Recogió el cuchillo de filo dentado y se lo acercó al pescuezo. Trenzas lo miró, sangrando por la nariz. Perry sabía que era el momento de exigirle sumisión. «Sométete a mí, o muere».
Aspiró hondo. El humor de Trenzas era rojo de furia, una furia dirigida únicamente hacia él. Jamás se sometería. Trenzas preferiría la muerte, lo mismo que él de haber estado en su situación.
—Me debes una botella de Luster —dijo Perry.
Se puso en pie, tambaleante. Los otros hombres se habían congregado a su alrededor. Olió sus humores, olores buenos y malos. Se preparó para que alguno de ellos lo desafiara. Pero ninguno dio un paso al frente.
En ese momento, una arcada repentina le hizo vomitar delante de todos. Agarró con fuerza el puñal y lo levantó, por si alguno de ellos decidía aprovecharse de su estado para atacarlo, como había hecho Trenzas. Pero no lo hicieron.
Se incorporó.
—Aunque tal vez no deba beber más.
Apartó el puñal y, a trompicones, se internó en la oscuridad. No sabía dónde iba. No importaba.

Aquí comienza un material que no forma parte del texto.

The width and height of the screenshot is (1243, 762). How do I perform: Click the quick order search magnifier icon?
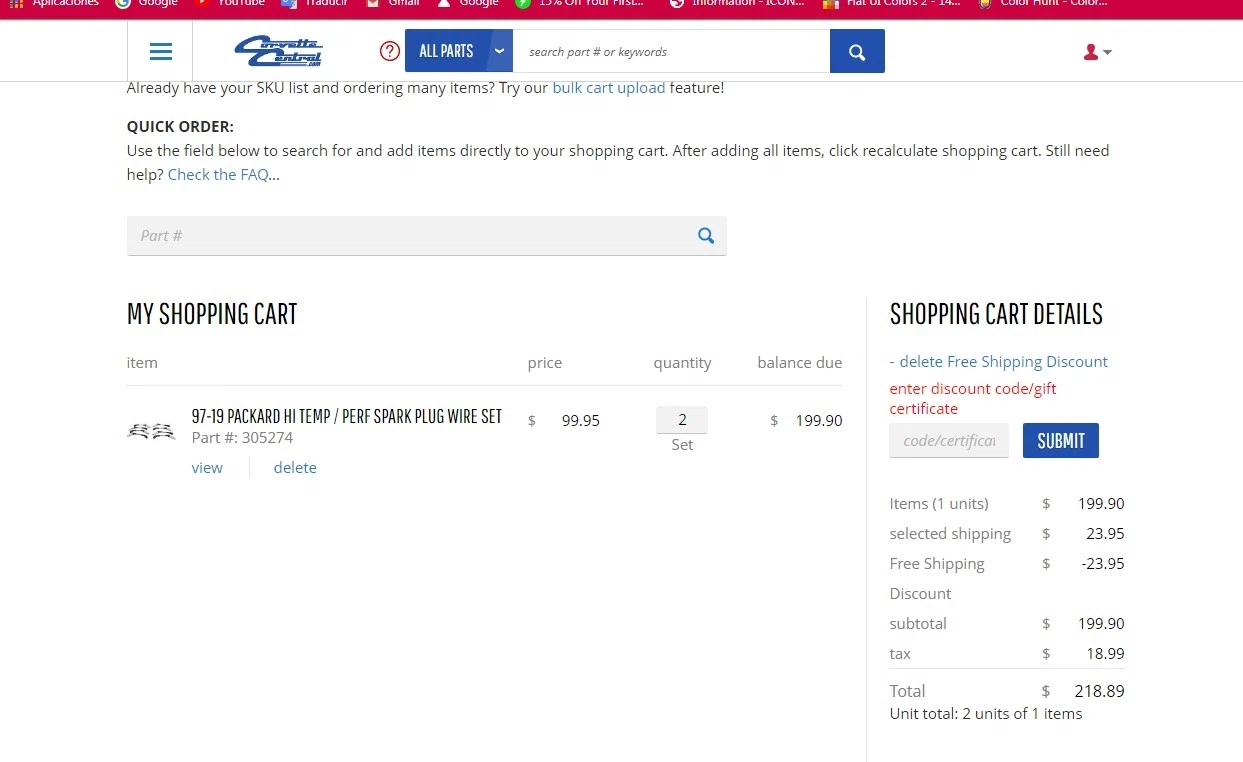coord(706,236)
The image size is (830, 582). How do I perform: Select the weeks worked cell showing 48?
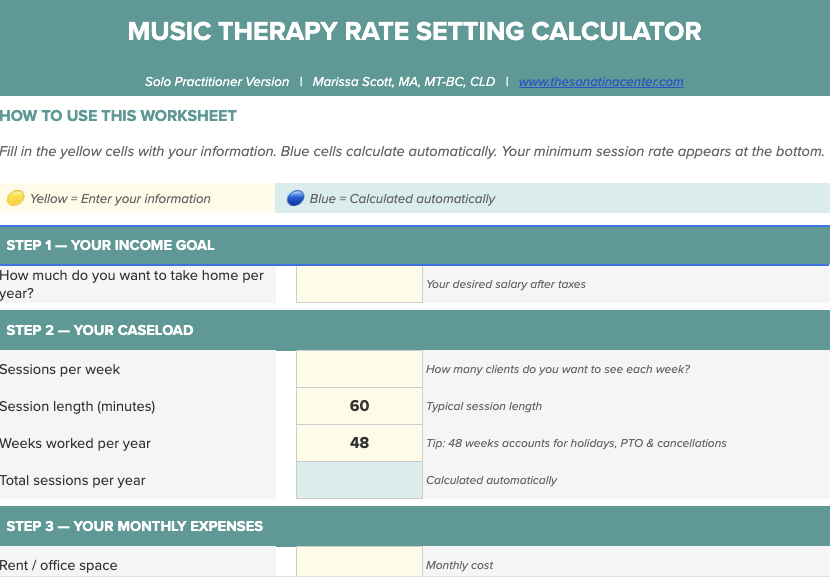tap(359, 443)
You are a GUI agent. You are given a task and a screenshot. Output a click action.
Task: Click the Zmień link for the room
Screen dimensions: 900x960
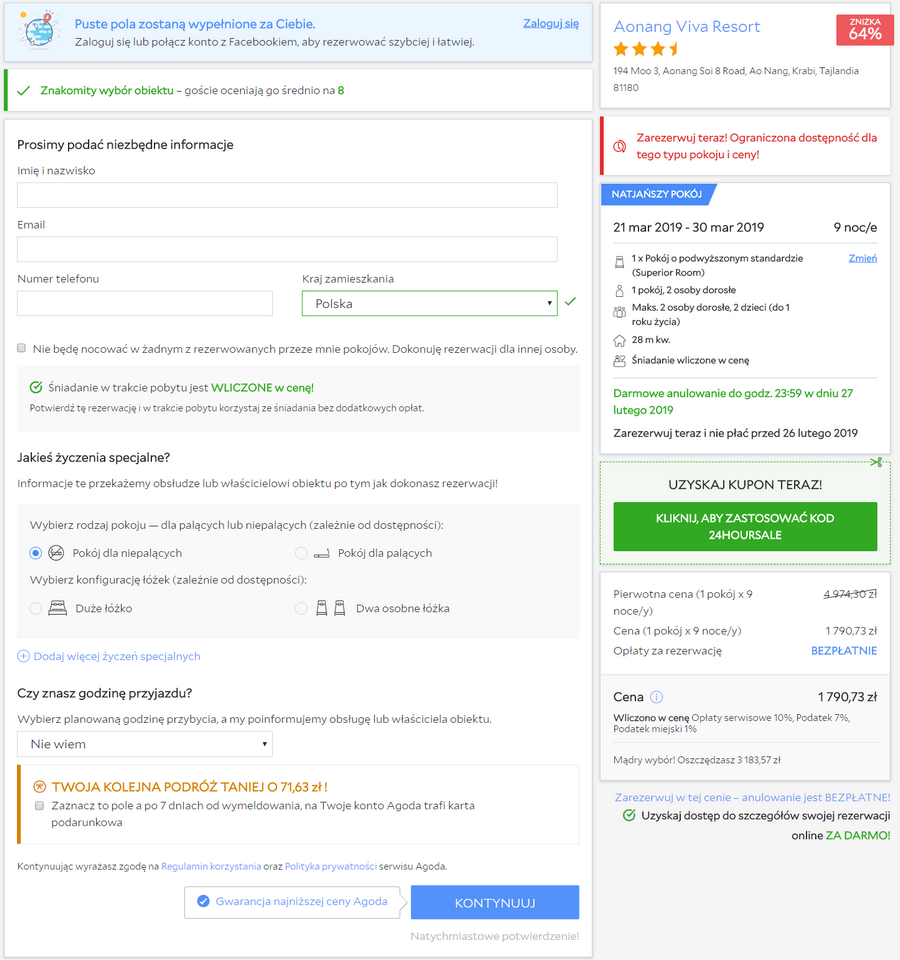(x=862, y=258)
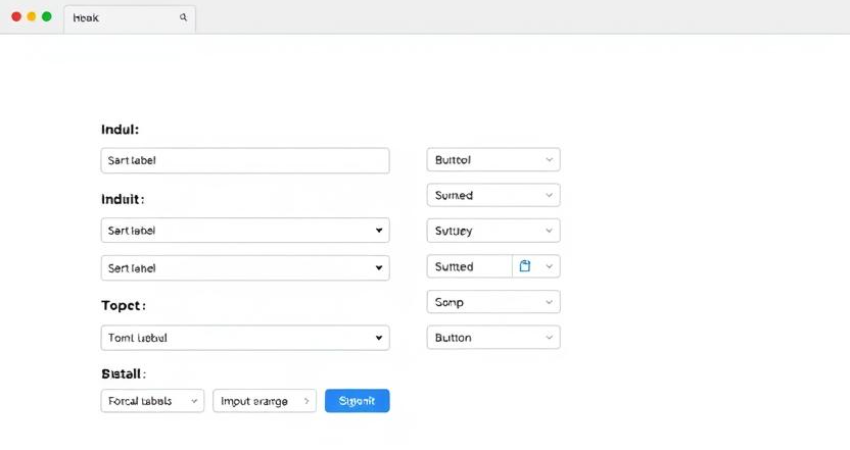Click the Sart label text input under Indul
850x450 pixels.
pos(245,160)
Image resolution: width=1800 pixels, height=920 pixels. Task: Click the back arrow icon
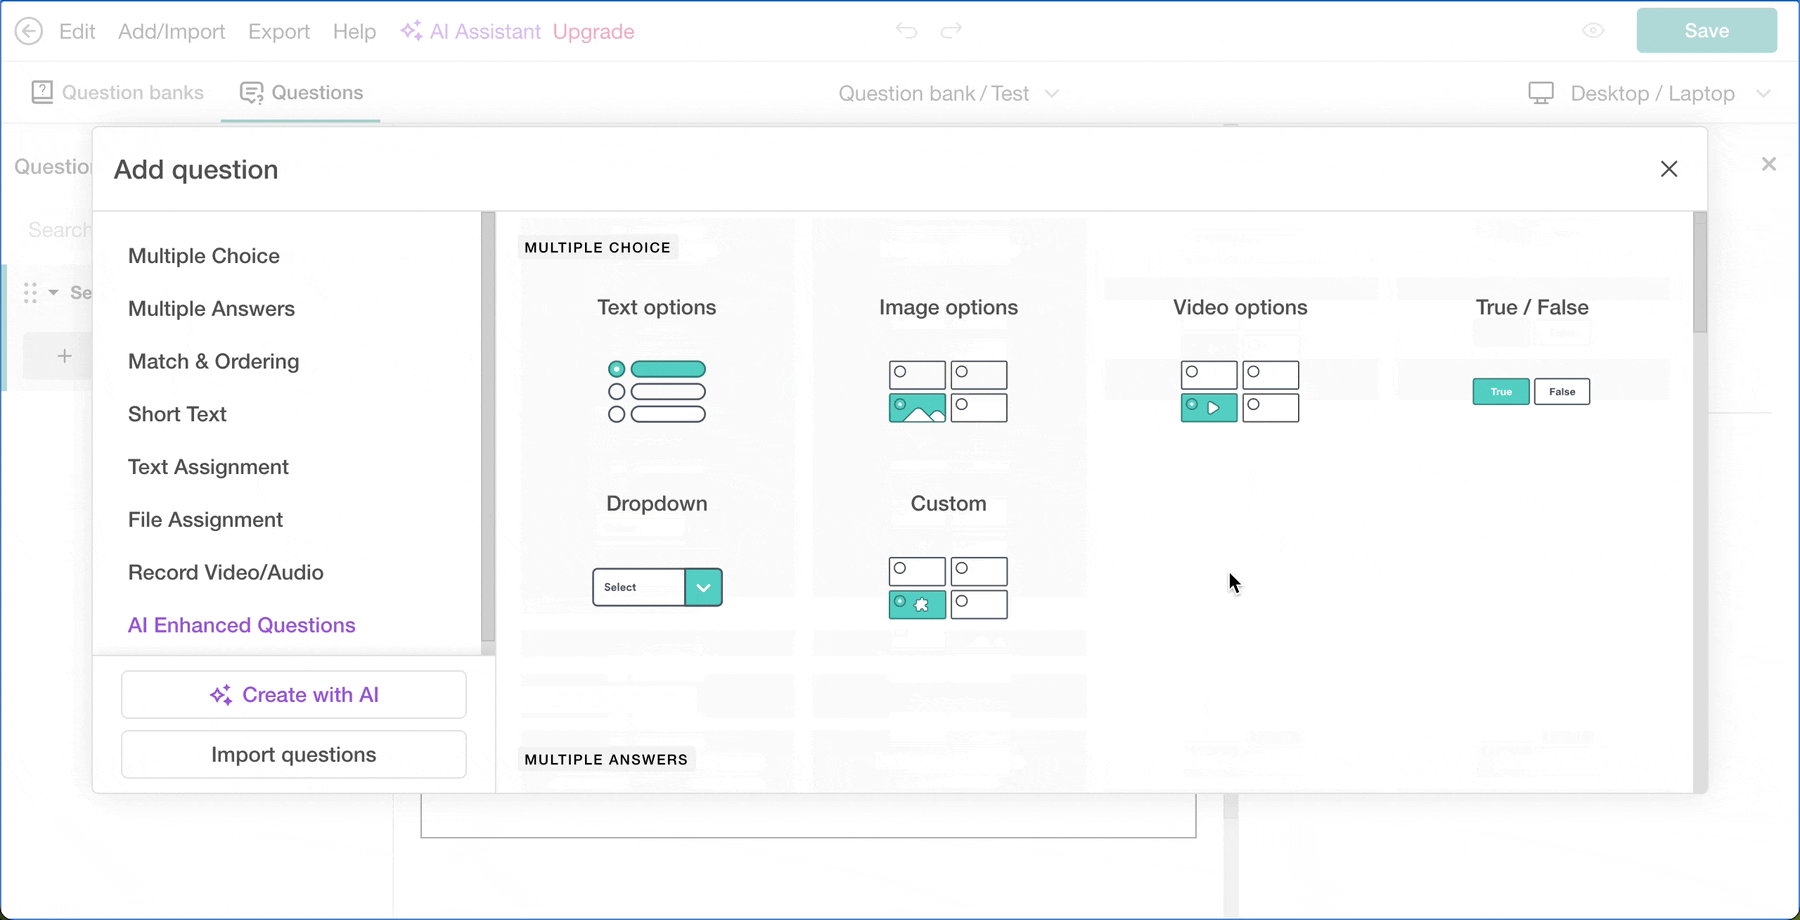[29, 31]
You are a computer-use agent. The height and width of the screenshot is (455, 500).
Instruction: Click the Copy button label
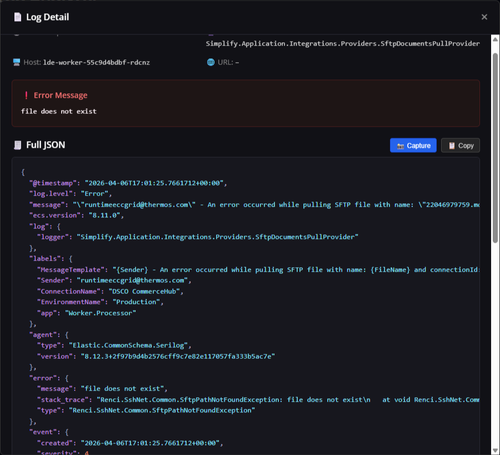(x=466, y=146)
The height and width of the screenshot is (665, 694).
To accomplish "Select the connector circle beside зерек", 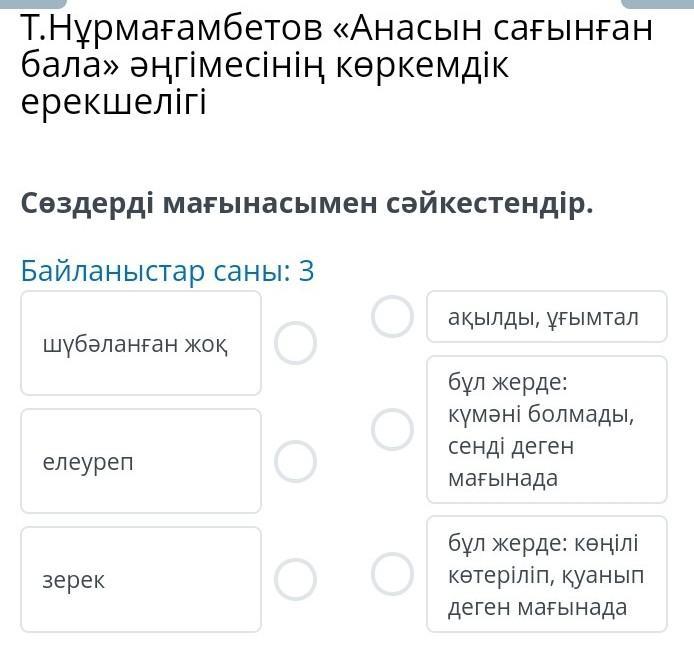I will point(295,579).
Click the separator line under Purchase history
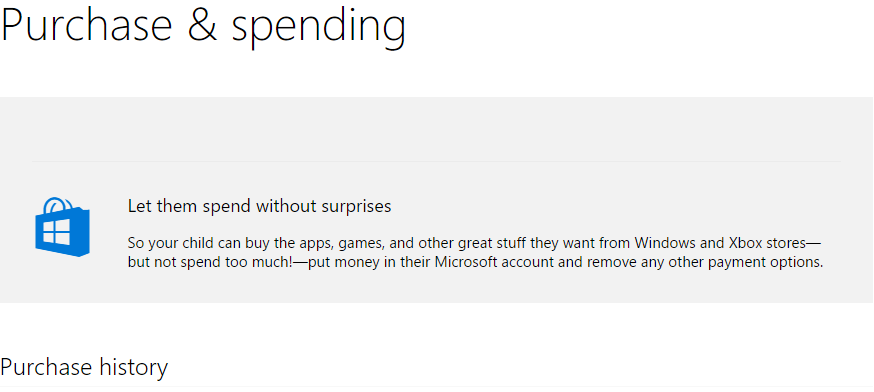 click(437, 386)
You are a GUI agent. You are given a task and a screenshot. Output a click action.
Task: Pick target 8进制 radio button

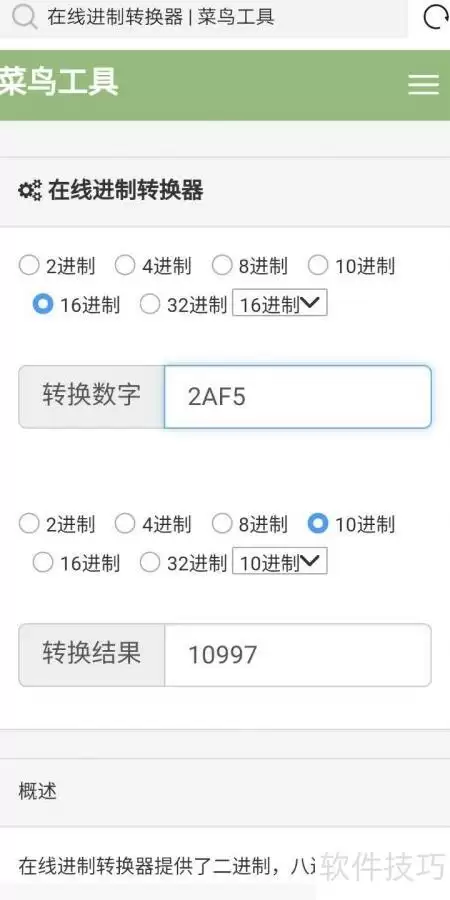222,523
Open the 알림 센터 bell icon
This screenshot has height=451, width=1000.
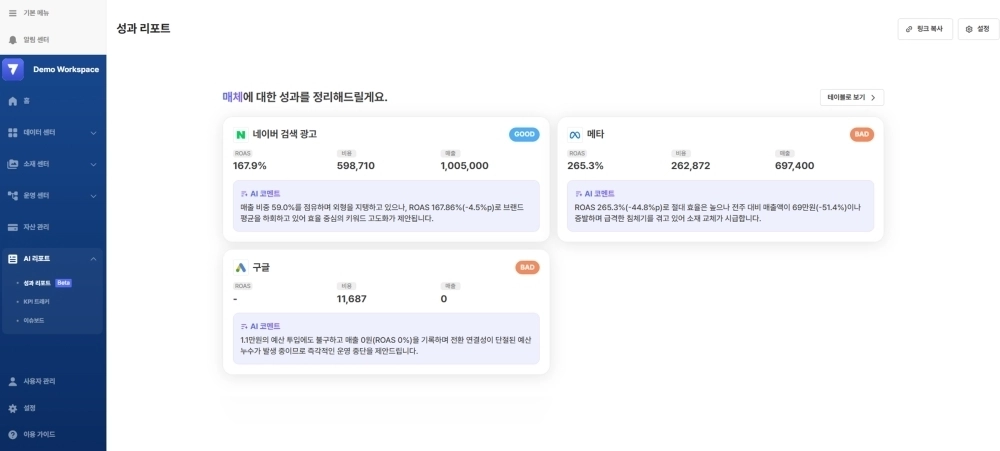12,40
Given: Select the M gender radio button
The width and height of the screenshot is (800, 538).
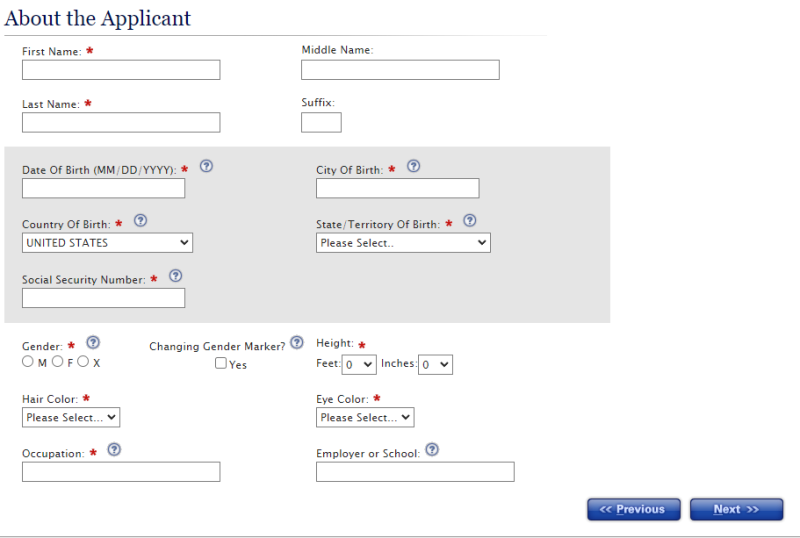Looking at the screenshot, I should [x=28, y=362].
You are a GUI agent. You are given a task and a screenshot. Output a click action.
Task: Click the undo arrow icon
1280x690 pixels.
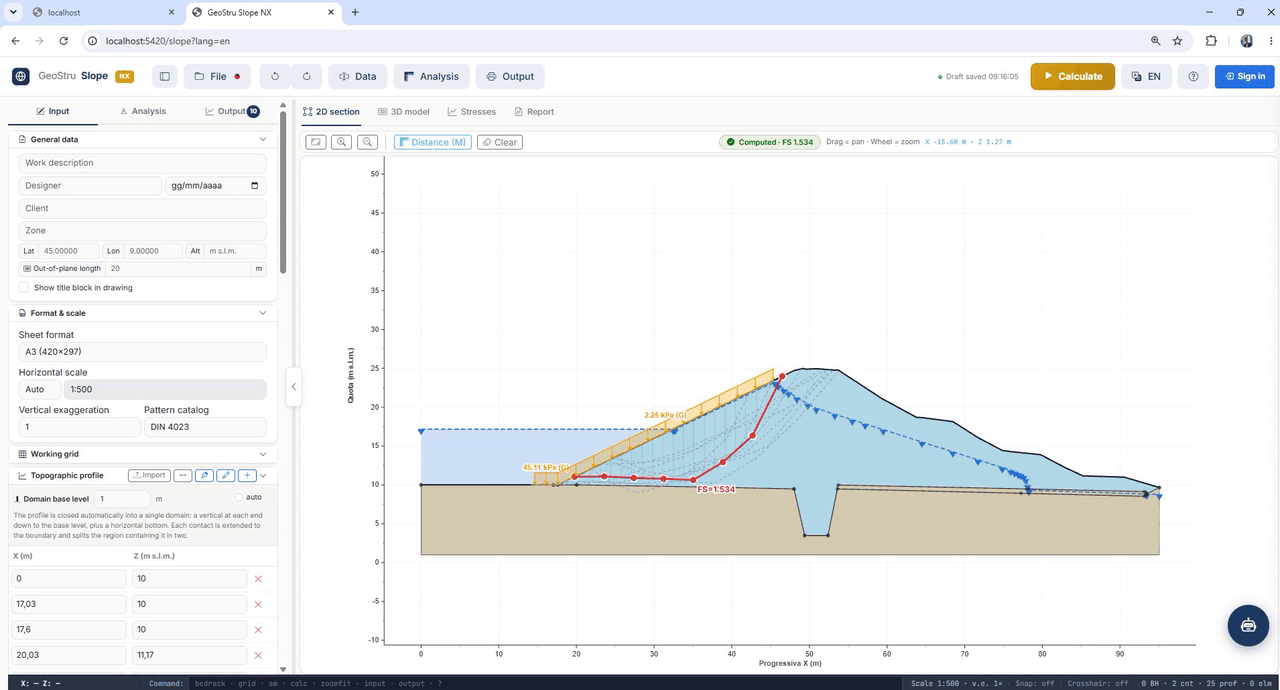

Quería oír su voz. Quería oírla diciéndole que era bueno. Pero lo único que oía era el sonido de sus pasos en la noche.
• • •
Llegó la mañana. Se sentía como si alguien hubiera dado un portazo y le hubiera golpeado la cabeza. Y le dolía todo el cuerpo. Perry se quitó la tela sucia con la que se había envuelto el brazo. El corte era profundo. Se lo lavó, y al ver que sangraba de nuevo se mareó un poco.
Se arrancó un pedazo de camisa e intentó vendárselo de nuevo. Pero los dedos le temblaban demasiado. Los efectos de la bebida seguían presentes en su organismo. Se tendió en el suelo y cerró los ojos, porque le molestaba la luz. Porque prefería la oscuridad.
Despertó al sentir que algo tiraba de su manga, y se incorporó de un respingo. Trenzas estaba agachado a su lado. Tenía la nariz hinchada, los ojos rojos, amoratados. Los otros hombres iban tras él.
Perry se miró el brazo. Ahora tenía la herida bien vendada, atada con destreza.
—No me exigiste sumisión —le dijo Trenzas.
—Me la habrías denegado.
Trenzas asintió.
—Es cierto. —Se quitó el puñal de Garra del cinto y se lo entregó—. Supongo que querrás que te lo devuelva.